Item 5. Interest in Securities of the Issuer.

 

(a)-(b) (i)    MDCP IV is the sole record owner of 4,168,133 Common Units, representing approximately 6.65% of the outstanding Common Units. MDCP IV may be deemed to have shared power to vote and dispose of the Common Units held by it.
(ii)    MDP IV does not directly own any Common Units. By virtue of being the sole general partner of MDCP IV, MDP IV may be deemed to share the power to vote and dispose of the 4,168,133 Common Units held by MDCP IV, representing approximately 6.65% of the outstanding Common Units. Any decision as to the acquisition, disposition or voting of the Common Units will be made by a limited partner committee of MDP IV composed of John A. Canning, Paul J. Finnegan and Samuel M. Mencoff, acting by majority vote. Messrs. Canning, Finnegan and Mencoff each hereby disclaims any beneficial ownership of any Common Units held by MDCP IV.

 

  (c) Other than in connection with the Distribution, none.

(d) Except as stated within this Item 5, to the knowledge of the MDP Entities, only the MDP Entities have the right to receive or the power to direct the receipt of dividends from, or proceeds from the sale of, the Common Units reported by this Statement.

 

  (e) Not applicable.

 

Item 6. Contracts, Arrangements, Understandings or Relationships With Respect to Securities of the Issuer.

Issuer Partnership Agreement

The Fourth Amended and Restated Agreement of Limited Partnership of the Issuer, dated as of February 15, 2006, as amended on July 26, 2007 and December 1, 2008 (as so amended, the “Issuer Partnership Agreement”), contains various provisions governing the rights, privileges and obligations of the holders of the Common Units, including, without limitation, voting, distributions, transfers and allocations of profits and losses to such holders.
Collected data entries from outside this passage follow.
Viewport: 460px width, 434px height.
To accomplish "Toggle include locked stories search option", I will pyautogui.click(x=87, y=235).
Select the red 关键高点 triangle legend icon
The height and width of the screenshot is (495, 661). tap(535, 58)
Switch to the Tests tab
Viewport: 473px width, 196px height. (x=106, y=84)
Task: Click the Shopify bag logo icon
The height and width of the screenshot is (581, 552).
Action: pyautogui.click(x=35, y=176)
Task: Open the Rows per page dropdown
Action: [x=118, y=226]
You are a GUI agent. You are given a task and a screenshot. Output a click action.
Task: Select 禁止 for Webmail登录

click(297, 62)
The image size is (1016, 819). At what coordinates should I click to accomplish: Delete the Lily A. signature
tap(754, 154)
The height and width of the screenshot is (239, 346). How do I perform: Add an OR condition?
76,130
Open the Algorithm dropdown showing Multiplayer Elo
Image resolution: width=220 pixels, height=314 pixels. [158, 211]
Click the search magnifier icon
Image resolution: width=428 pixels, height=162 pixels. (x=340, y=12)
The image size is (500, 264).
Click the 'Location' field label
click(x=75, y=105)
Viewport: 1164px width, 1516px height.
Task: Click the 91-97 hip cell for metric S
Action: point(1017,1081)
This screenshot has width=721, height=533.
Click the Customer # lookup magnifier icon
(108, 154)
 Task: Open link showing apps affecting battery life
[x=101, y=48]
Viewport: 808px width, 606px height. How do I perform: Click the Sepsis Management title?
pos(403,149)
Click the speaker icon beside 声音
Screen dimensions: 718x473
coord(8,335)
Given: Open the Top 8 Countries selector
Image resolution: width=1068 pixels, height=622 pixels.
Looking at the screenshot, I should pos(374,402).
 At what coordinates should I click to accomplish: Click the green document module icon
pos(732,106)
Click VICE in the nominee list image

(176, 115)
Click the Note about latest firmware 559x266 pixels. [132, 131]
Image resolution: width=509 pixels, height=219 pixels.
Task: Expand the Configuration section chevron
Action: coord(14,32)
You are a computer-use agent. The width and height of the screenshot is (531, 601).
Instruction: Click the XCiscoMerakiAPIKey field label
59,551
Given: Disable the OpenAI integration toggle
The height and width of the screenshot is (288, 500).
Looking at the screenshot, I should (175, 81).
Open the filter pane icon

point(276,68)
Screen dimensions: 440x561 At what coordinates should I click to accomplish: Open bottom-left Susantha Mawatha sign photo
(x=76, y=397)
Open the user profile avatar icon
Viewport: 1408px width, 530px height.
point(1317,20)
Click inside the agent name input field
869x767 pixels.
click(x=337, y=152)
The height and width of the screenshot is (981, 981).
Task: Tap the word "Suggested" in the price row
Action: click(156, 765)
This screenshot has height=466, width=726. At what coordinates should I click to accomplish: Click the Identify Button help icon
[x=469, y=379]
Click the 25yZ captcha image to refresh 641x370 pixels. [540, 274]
The Issuer has filed the Issuer Partnership Agreement (including all amendments thereto) with the Commission.

Except for the agreements described above or in response to Items 3 and 4 of this Statement, which are incorporated herein by reference, to the best knowledge of the MDP Entities, there are no contracts, arrangements, understandings or relationships (legal or otherwise) between the persons enumerated in Item 2 of this Statement, and any other person,

 

(Page 7 of 9 Pages)


with respect to any securities of the Issuer, including, but not limited to, transfer or voting of any of the securities, finder’s fees, joint ventures, loan or option agreements, puts or calls, guarantees of profits, division of profits or loss, or the giving or withholding of proxies.

 

Item 7. Material to be filed as Exhibits.

 

Exhibit A    Joint Filing Agreement, dated as of December 8, 2008, by and between the MDP Entities.

 

(Page 8 of 9 Pages)


SIGNATURES

After reasonable inquiry and to the best of each of the undersigned’s knowledge and belief, each of the undersigned certifies that the information set forth in this Statement is true, complete and correct.

Date: December 8, 2008

 

MADISON DEARBORN CAPITAL

PARTNERS IV, L.P.

By:   Madison Dearborn Partners IV, L.P.
Its:   General Partner
  By:   Madison Dearborn Partners, L.L.C.
  Its:   General Partner
  By:  

/s/ Mark B. Tresnowski

    Name:   Mark B. Tresnowski
    Title:   Managing Director and General Counsel

 

MADISON DEARBORN PARTNERS IV, L.P.
By:   Madison Dearborn Partners, L.L.C.
Its:   General Partner
  By:  

/s/ Mark B. Tresnowski

    Name:   Mark B. Tresnowski
    Title:   Managing Director and General Counsel

 

S-1


SCHEDULE A

Controlling Persons of MDP IV:

John A. Canning, Jr., Paul J. Finnegan and Samuel M. Mencoff are the sole members of a limited partner committee of MDP IV that has the power, acting by majority vote, to direct the voting and/or disposition of the Common Units held by MDCP IV.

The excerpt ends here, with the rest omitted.